Mr. Delay faces the toughest re-election fight of his life next year. As usual, the stakes are not ideological as the Democrats are not attempting to unseat Mr. Delay by advancing better ideas. Rather, they have waged a fairly succcessful campaign that seeks to tar Mr. Delay with the Jack Abramoff corruption scandal brush. This unprincipled assault on Mr. Delay's integrity has softened support for the congressman in his district.

What is significant is that a fiscal conservative facing a difficult re-election fight does not run on the conservative principles that led to his election in the first place. What is significant is that Mr. Delay thinks the way to turn back this electoral challenge is by delivering big government pork to his district.

Now, don't get me wrong. I'm all for Mr. Delay getting re-elected. I'm confident that Mr. Delay knows his district and what it will take for his re-election to be successful. And there's the rub. In the fight of his life, Mr. Delay has decided that he needs to bring home the pork.
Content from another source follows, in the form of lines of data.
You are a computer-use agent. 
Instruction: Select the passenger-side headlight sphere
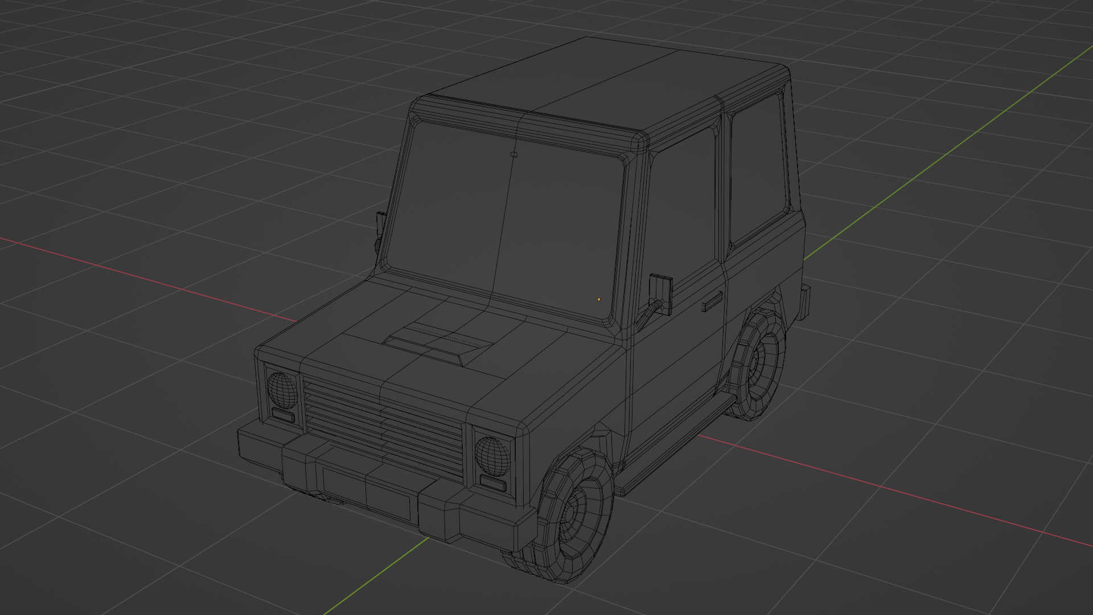[282, 390]
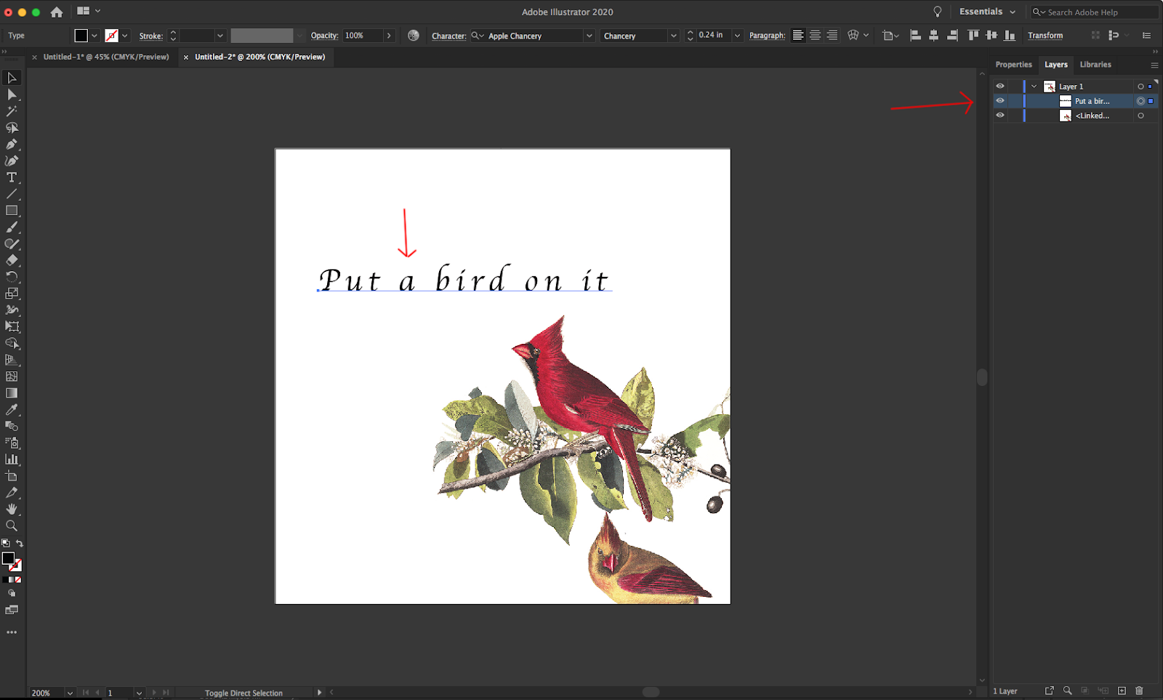Hide the 'Put a bir...' text sublayer
This screenshot has width=1163, height=700.
999,101

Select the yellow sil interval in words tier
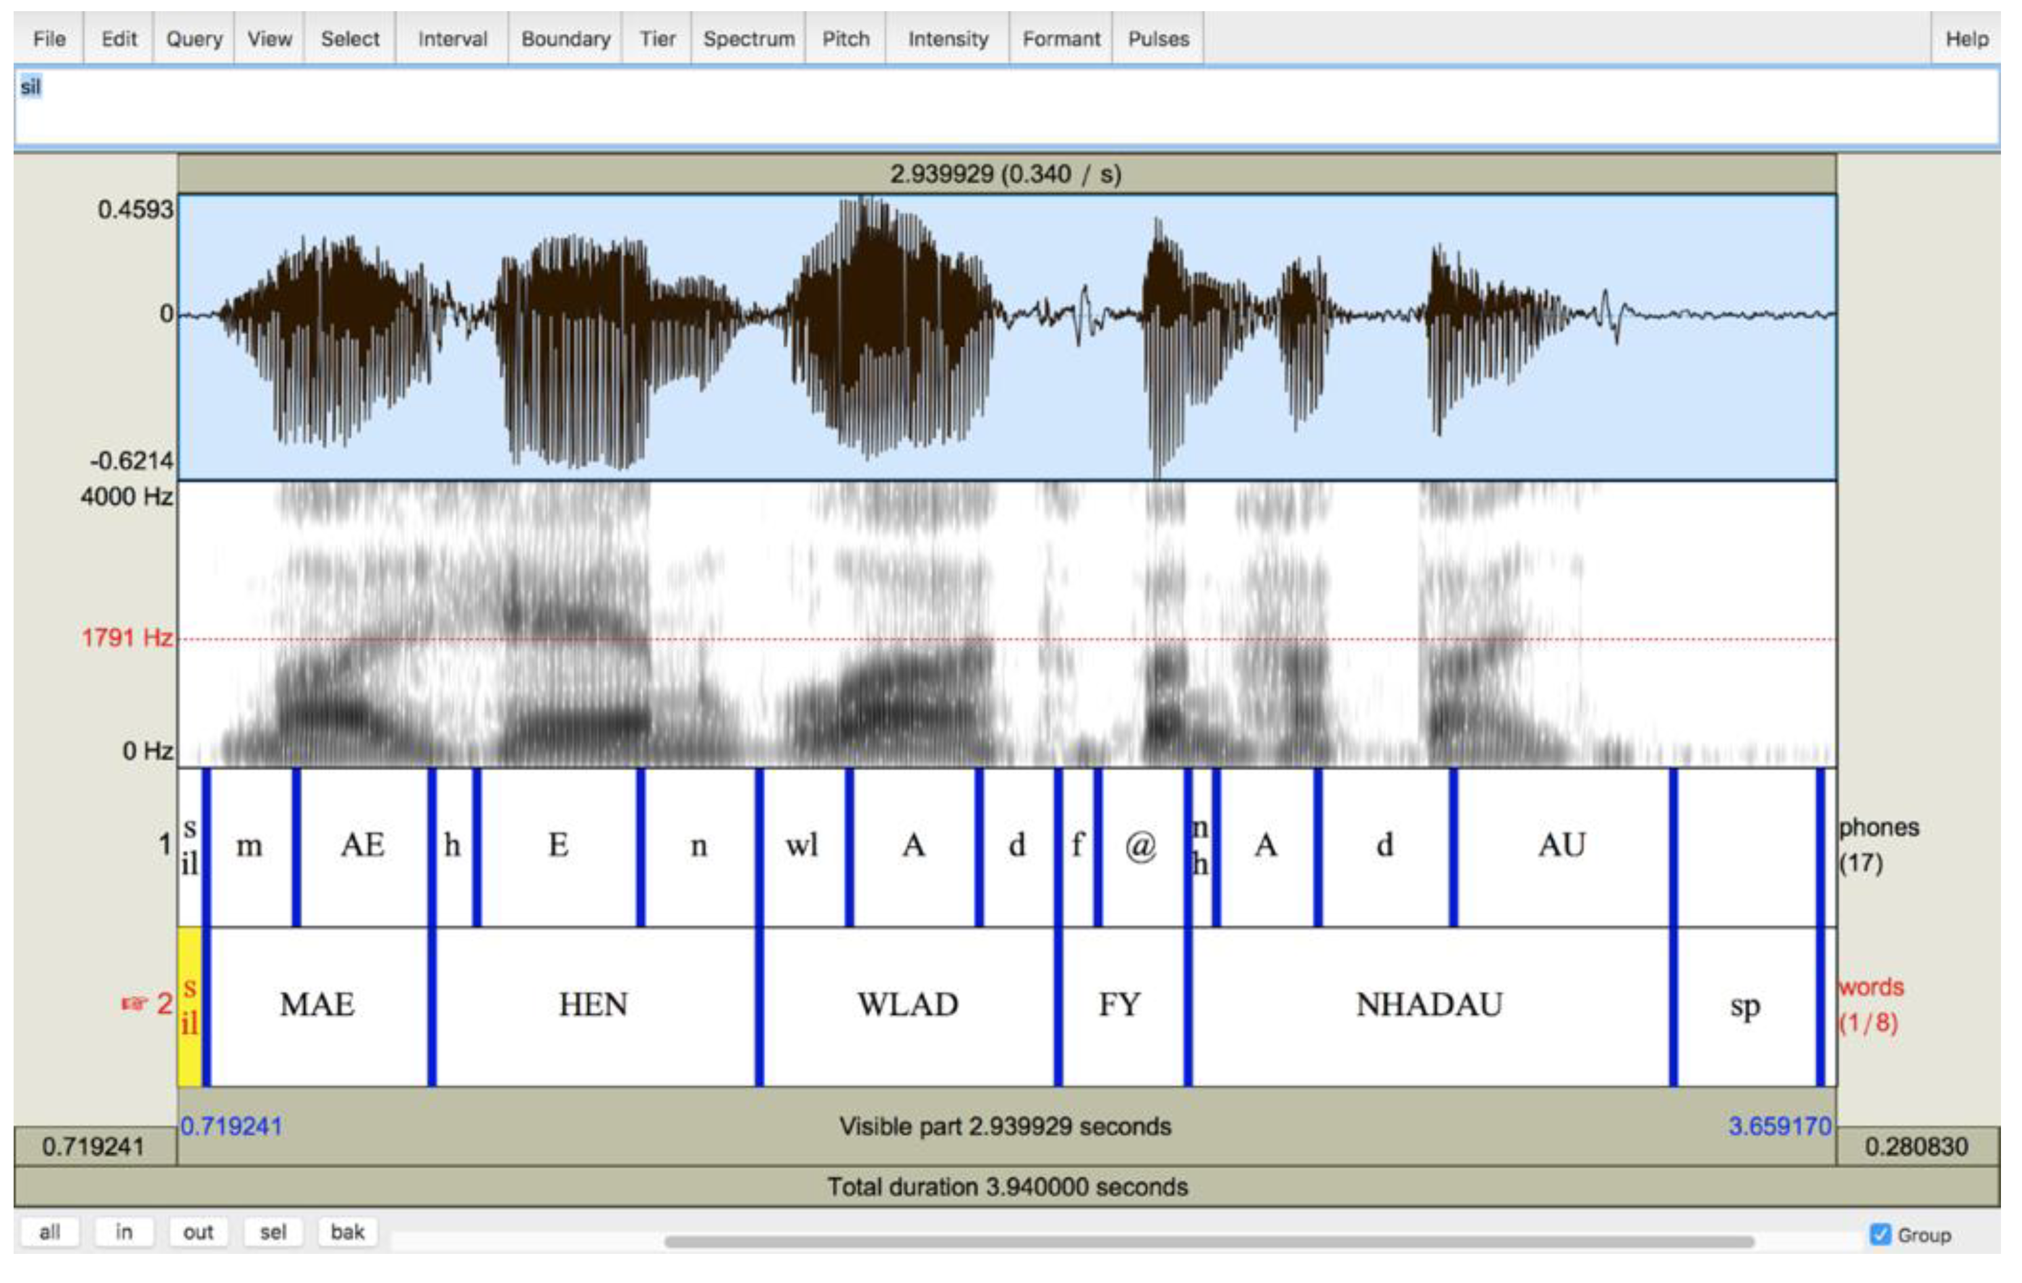[x=190, y=1005]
It is a commonplace that stress tests character and that under stress we tend to fall back on those behaviors that we really trust. When push comes to shove, an otherwise principled leader of the conservative movement, has decided that his re-election efforts are more likely to succeed using government largesse than advancing the conversative agenda. I trust Mr. Delay's reading of how to succeed in the 2006 election. I find his answer disturbing.

I don't blame Mr. Delay for the situation in which he finds himself. Rather I think it illustrates the crossroads at which we conservatives now find ourselves. Recent electoral successes have brought sweeping affirmation of the conservative message. Yet, despite this affirmation Mr. Delay's conviction that his re-election depends to some not insignificant measure upon delivering the pork is a symptom of the fact that the changes in national governance envisioned by the conservative message have yet to be understood at a gut level by the American people.

Conservatives are justified in their exuberance for and celebration of our electoral successes. At the same time, we need to recognize that we are only at the halfway point. Ideas have yet to be meaningfully translated into convictions.